Pero, como posición general, para ser justos nos vemos obligados a estar de acuerdo con las compañías de energía eléctrica de California, que argumentan que se les han atado las manos y a la vez se les exige lo que está más allá de sus posibilidades.
En vez de llegar a un acuerdo a través de concesiones mutuas, como debe hacerse en una sociedad civilizada, hemos dicho «no» a casi todo.
Recordémoslo cuando se apaguen las luces el próximo miércoles.
Quizá merecemos lo que nos pasa. Tanto si es así como si no, ha llegado el momento de replantear seriamente algunas opiniones que sostenemos desde hace tiempo, nuestras y de otros.
—¡Toma! —declaró Ruth dejando el periódico—. ¿Qué pensáis de todo esto?
—Creo que deberían haber mencionado a papaíto —dijo Benjy.
Ruth le alborotó el cabello cariñosamente.
—Está bien escrito —dijo Nim—. Desgraciadamente, eso es todo. Y, además, llega con cinco años de retraso.
—No me importa —dijo Ruth—. Supongo que debería importarme, pero no. Lo único que me importa por ahora es estar en casa y quereros a todos.
Por la tarde, pese a ser domingo, Nim fue a la «CGS» y a su oficina. Había allí mucha actividad y muchas cosas que resolver. En cierto modo, con los cortes programados que comenzarían dentro de tres días, la empresa entraba en territorio nuevo e inexplorado. Como dijo el jefe de suministro cuando Nim fue al Control Central de Energía:
—Pensamos que todo saldrá bien y, en la medida de lo posible, nos hemos asegurado de que así sea. Pero siempre está el factor «i», lo inesperado, señor Goldman. Lo he visto estropear las cosas demasiadas veces para creer que no puede aparecer en cualquier parte y en cualquier momento.
—Ya nos han pasado unas cuantas cosas inesperadas —señaló Nim.
—Siempre hay lugar para una más, señor; a veces para dos —dijo el jefe de suministro jovialmente—. Por lo menos así lo veo Yo…
Camino de su casa, Nim se preguntó cómo sería la próxima semana y qué ocurriría con el factor «i» del jefe de suministro.
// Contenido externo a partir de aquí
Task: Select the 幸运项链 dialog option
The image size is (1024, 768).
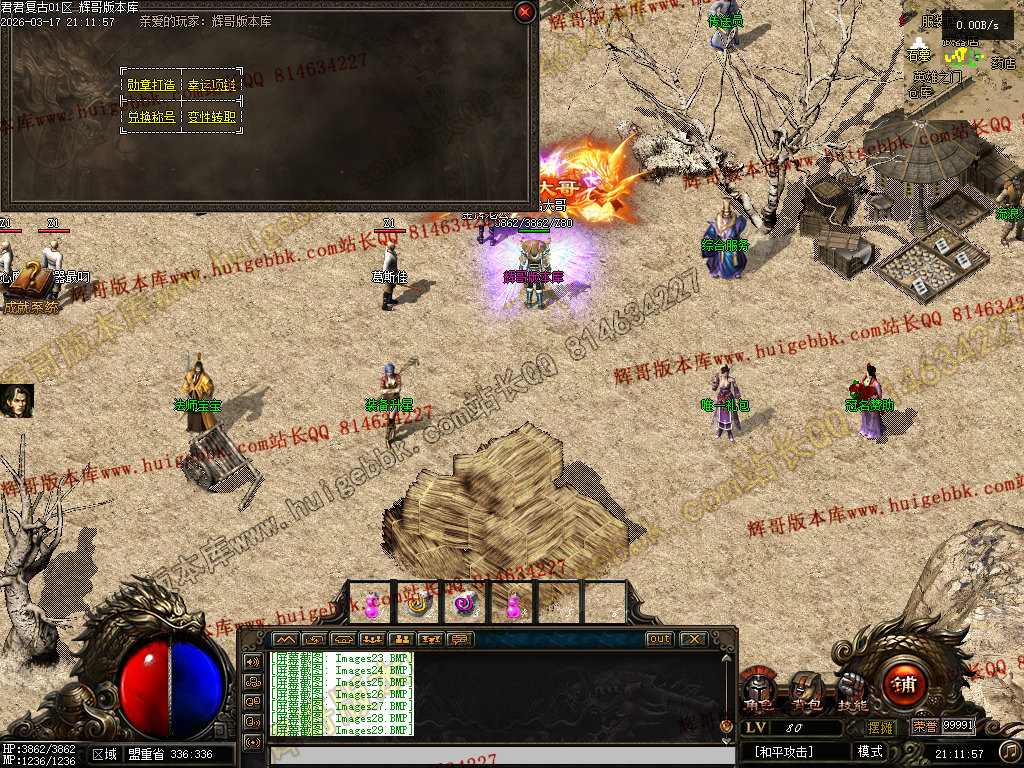Action: (212, 86)
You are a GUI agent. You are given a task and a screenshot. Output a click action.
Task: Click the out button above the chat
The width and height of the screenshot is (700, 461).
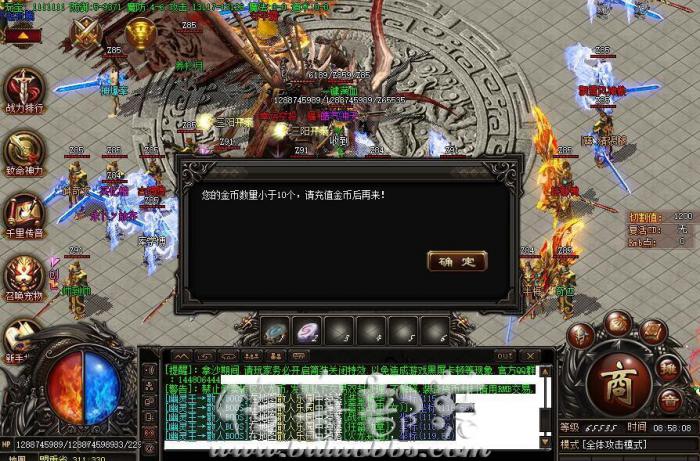tap(505, 355)
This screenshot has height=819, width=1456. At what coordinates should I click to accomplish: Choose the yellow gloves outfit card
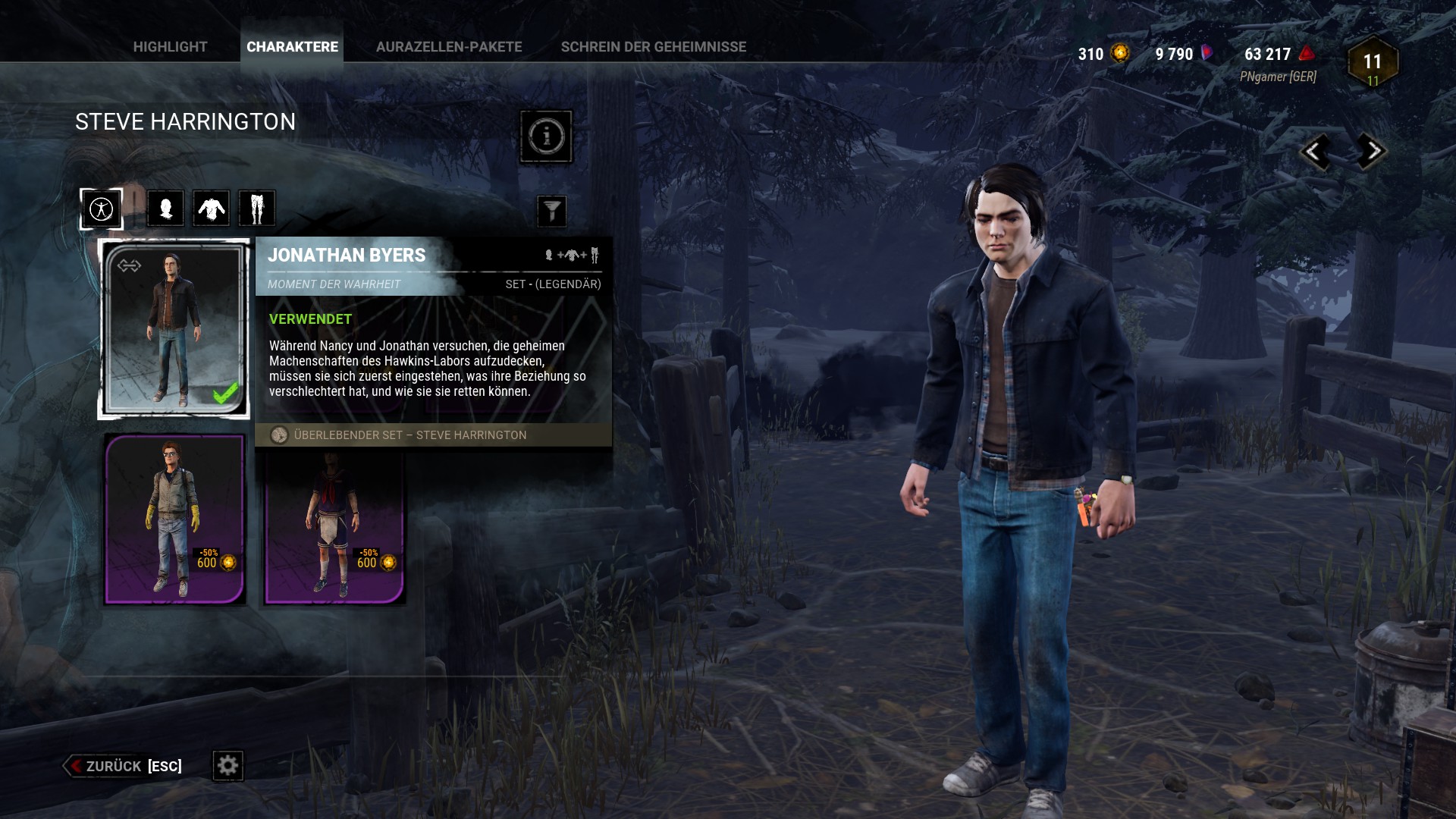tap(175, 519)
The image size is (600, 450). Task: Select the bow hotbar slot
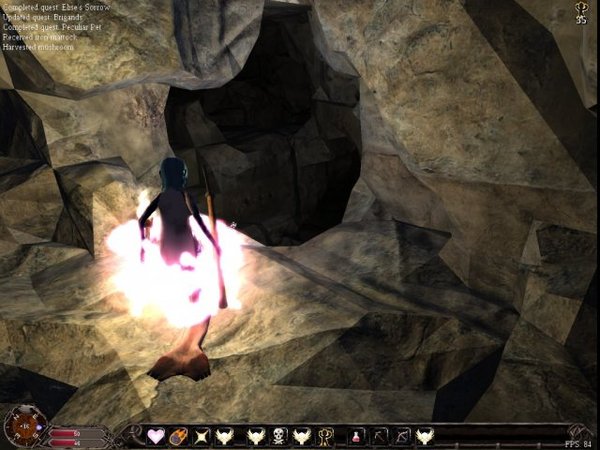pos(402,436)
Una o dos horas después que Nim volviera a su casa, Georgos Archambault se aventuró a salir de su apartamento en North Castle. Ahora que el día de la acción, el martes, estaba tan cerca, Georgos se sentía más nervioso e inquieto que nunca desde que vivía escondido. Presentía alguien que le vigilaba o le seguía a la vuelta de cada esquina y en cada sombra. Pero resultó ser solo su imaginación. Consiguió comida sin dificultad en una tienda y compró lo suficiente para que le alcanzara hasta su partida para La Mission la noche del martes.
También compró los periódicos del domingo y echó al correo el sobre con la estúpida encuesta de Pis y Saliva «Golden State». Georgos vaciló brevemente ante el buzón, dudando si después de todo debía enviarlo. Pero al verificar que ya habían retirado la correspondencia del domingo y que no volverían hasta el lunes a media mañana, dejó caer el sobre dentro.